本格的な手打蕎麦をだすカフェ

豪徳寺 蕎麦「あめこや」



沿線に新しい個性的な蕎麦屋ができている。そろそろ一周年を迎える。駅は小田急豪徳寺。『あめこや』だ。使い込んで「あめいろ」になった木の家をイメージしているらしい。
最近、従来の手打蕎麦屋のイメージを超える個性的な店がちらほらできている。『あめこや』もそのひとつ。むしろその筆頭に位置するかもしれない。

健康食とダイエットブームのせい?高齢化社会を見据えている?団塊狙い?なんだろうか、蕎麦を売り物にした小料理屋やダイニングが増えている。手打蕎麦を出す料亭も少なくない。たいていは、ちょっと小洒落た創作料理と蕎麦屋メニューが入り混じる。個性的な酒の品揃えにもこだわっている。もちろん〆は手打蕎麦だ。

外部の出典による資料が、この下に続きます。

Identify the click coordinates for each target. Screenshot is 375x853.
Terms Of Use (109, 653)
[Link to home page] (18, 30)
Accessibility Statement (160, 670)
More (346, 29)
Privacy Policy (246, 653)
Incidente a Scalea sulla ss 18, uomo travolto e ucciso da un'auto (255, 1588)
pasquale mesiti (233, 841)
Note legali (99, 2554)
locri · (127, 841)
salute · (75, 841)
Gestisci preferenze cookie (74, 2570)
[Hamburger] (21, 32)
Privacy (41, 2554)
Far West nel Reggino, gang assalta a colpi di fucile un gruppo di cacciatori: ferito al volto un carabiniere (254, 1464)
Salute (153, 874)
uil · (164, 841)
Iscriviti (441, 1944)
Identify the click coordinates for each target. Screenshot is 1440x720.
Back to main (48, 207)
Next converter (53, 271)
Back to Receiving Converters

居酒屋タイプは仕事帰りのオヤジだらけで、小料理屋タイプは若い部下を連れたオヤジたちで、ダイニングタイプは蕎麦が健康的でダイエットにいいという幻想を持ったカップルや女性客で(誤解のないように言っておく。蕎麦は健康的でダイエット食だ。ただし蕎麦だけ食べて蕎麦湯だけ飲んでれば!ね)、料亭は接待客で、それぞれにぎわっている。
ところが、ここ『あめこや』は家族連れが圧倒的多数だ。めずらしい。

蕎麦屋に行くのを遠慮しがちな幼児連れでもまったく問題ない。そうだろう。だって、店内はまるでカフェそのものなのだ。実際にそのような固定客がついている。
オーナーの発想なのか、それともプロデューサーがいるのか知らないが、コンセプトは見事に当たった。15:00〜23:00という営業時間も、蕎麦屋としては意表をついていて見事だ。

で、わたしにとって最大の問題、「かんじんの蕎麦の味」は…だいじょうぶだよ、おりがみつきの合格。町の蕎麦屋の水準は遥かに高く越え、そこいらにニョキニョキできている十割蕎麦を売り物にした店と較べても抜きん出ている。ただし、この手の店の特徴として、汁が薄くて甘めなのは仕方がない。薄めの汁にどっぷりつけて食べたい人が多いのだろう。「塩分取り過ぎ」を申し渡されたオヤジも多いことだし、いいだろう。

店内はかわいい小物と花と水玉模様があふれている。う〜ん、『あめこや』という店名同様、この店を大事に育てていこうという、オーナーの心意気がいたるところに感じられるので、まったり蕎麦屋酒好きオヤジとしても、この際これもよしとしよう。

大量定年退職をする団塊世代が、遠慮なく幼児連れの子供夫婦とやってくる「蕎麦屋」。蕎麦のクオリティと日本酒の品揃えにオヤジは満足。おしゃれなメニューと雰囲気に若夫婦も満足。子供の好きそうな甘いものもしっかり用意されている。しかもナチュラルな素材で安心。

「蕎麦味噌」と「アボカドとクリームチーズのオカカ和え」、「純米酒」と「カフェオレ」などがメニューに混在している。こんな店、これから増えるんだろうなあ…。

次はいよいよ、手打十割蕎麦を、しかも国産の○○県○○産の玄蕎麦を売り物にしたファミレスや郊外レストランの番だろうか?
こうして、本格蕎麦屋の受難時代がはじまるのだと思う。それについてはまたいつか。